═══ EXCERPT
In their simplest form, MD simulations rely on the realization that the classical equations of motion of \(N\) particles, isolated in a box of volume \(V\) and acted upon by conservative forces, naturally generate samples from the microcanonical ensemble. The fixed energy \(E\) is determined by the initial conditions, which we will elaborate on later. It is possible, but not straightforward, to generate samples from other ensembles through MD simulations.

In contrast, MC simulations generate samples from the equilibrium phase space distribution of various ensembles through a random process. In this chapter, we first discuss \(NVE\) MD in detail. Then, you will write the code for the first numerical project implementing your very own MD simulation. Then, we will do the same for MC simulations in the canonical ensemble.

Propagating in time

The heart of an MD simulation is the algorithm that propagates the classical equations of motion. There are quite a few different algorithms, and we present only one in detail. All of them, however, divide the total duration of the simulations into \(P\) time steps of length \(\Delta t\) and propagate the positions and velocities or momenta step by step in small increments. How small? We will see later.

One of the most most popular algorithms is called velocity Verlet. It is derived by expanding \(\textbf{r}(t+\Delta t)\) in a Taylor series around \(\Delta t = 0\) up to second order,

\[ \textbf{r}(t+\Delta t) = \textbf{r}(t) + \dot{\textbf{r}}(t) \Delta t + \frac{1}{2} \ddot{\textbf{r}}(t) {\Delta t}^2, \]

or in terms of the momenta and forces,

(39)\[ \textbf{r}(t+\Delta t) = \textbf{r}(t) + \frac{\textbf{p}(t)}{m} \Delta t + \frac{1}{2} \frac{\textbf{F}(t)}{m} {\Delta t}^2. \]

We can similarly write a Taylor expansion of \(\textbf{r}(t-\Delta t)\),

\[ \textbf{r}(t-\Delta t) = \textbf{r}(t) - \frac{\textbf{p}(t)}{m} \Delta t + \frac{1}{2} \frac{\textbf{F}(t)}{m} {\Delta t}^2. \]

Which we rewrite, by defining \( \tilde{t} = t-\Delta t \) and then relabeling \(\tilde{t}\) back as \(t\),

\[ \textbf{r}(t) = \textbf{r}(t + \Delta t) - \frac{\textbf{p}(t + \Delta t)}{m} \Delta t + \frac{1}{2} \frac{\textbf{F}(t + \Delta t)}{m} {\Delta t}^2. \]

This equation shows a very nice property of the velocity Verlet algorithm - time reversal symmetry. If we stop the simulation after some time and propagate backward in time by reversing the momenta, we will get back to the initial starting point. Plugging this expression in Eq. (39), and solving for \(\textbf{p}(t + \Delta t)\), we get

(40)\[ \textbf{p}(t+\Delta t) = \textbf{p}(t) + \frac{1}{2} ( \textbf{F}(t) + \textbf{F}(t+\Delta t)) \Delta t. \]

At every time step, the positions are updated first, through Eq. (39), and then the new forces are evaluated using the new positions. In the second stage, the momenta are updated using (40).
══════
═══ DATA LINES
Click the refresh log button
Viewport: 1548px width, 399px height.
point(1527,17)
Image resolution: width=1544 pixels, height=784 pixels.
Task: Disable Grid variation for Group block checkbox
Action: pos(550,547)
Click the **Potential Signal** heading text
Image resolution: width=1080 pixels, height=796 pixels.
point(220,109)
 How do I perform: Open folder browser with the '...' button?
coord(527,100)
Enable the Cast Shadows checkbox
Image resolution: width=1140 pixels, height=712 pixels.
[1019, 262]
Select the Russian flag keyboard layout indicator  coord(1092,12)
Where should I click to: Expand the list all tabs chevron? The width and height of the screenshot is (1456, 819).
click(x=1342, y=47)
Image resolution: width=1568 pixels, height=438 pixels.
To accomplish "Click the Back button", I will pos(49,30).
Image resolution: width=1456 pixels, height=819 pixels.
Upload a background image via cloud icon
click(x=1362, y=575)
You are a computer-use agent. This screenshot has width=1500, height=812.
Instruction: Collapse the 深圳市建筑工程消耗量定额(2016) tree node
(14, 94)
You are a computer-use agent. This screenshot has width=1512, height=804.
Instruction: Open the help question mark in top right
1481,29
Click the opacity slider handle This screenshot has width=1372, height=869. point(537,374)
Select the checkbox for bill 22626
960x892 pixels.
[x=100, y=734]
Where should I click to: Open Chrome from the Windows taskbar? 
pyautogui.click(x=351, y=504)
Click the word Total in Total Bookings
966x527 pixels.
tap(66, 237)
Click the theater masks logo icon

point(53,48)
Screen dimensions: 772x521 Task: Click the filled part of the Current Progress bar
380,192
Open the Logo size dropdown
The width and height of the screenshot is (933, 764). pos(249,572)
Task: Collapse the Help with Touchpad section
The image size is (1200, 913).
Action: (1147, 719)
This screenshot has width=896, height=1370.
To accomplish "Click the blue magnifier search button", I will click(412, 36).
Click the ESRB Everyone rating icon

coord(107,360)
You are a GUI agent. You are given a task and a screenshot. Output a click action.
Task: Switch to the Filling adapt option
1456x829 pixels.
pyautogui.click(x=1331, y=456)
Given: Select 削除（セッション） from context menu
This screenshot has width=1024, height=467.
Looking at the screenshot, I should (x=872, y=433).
══════
> PROBLEM
What property of the velocity Verlet algorithm does the excerpt on molecular dynamics simulations say is shown by the equation for \(\textbf{r}(t)\) written in terms of quantities at \(t + \Delta t\)? The listing has no connection to the excerpt on molecular dynamics simulations.

> OUTPUT FOR THIS TASK
Time reversal symmetry.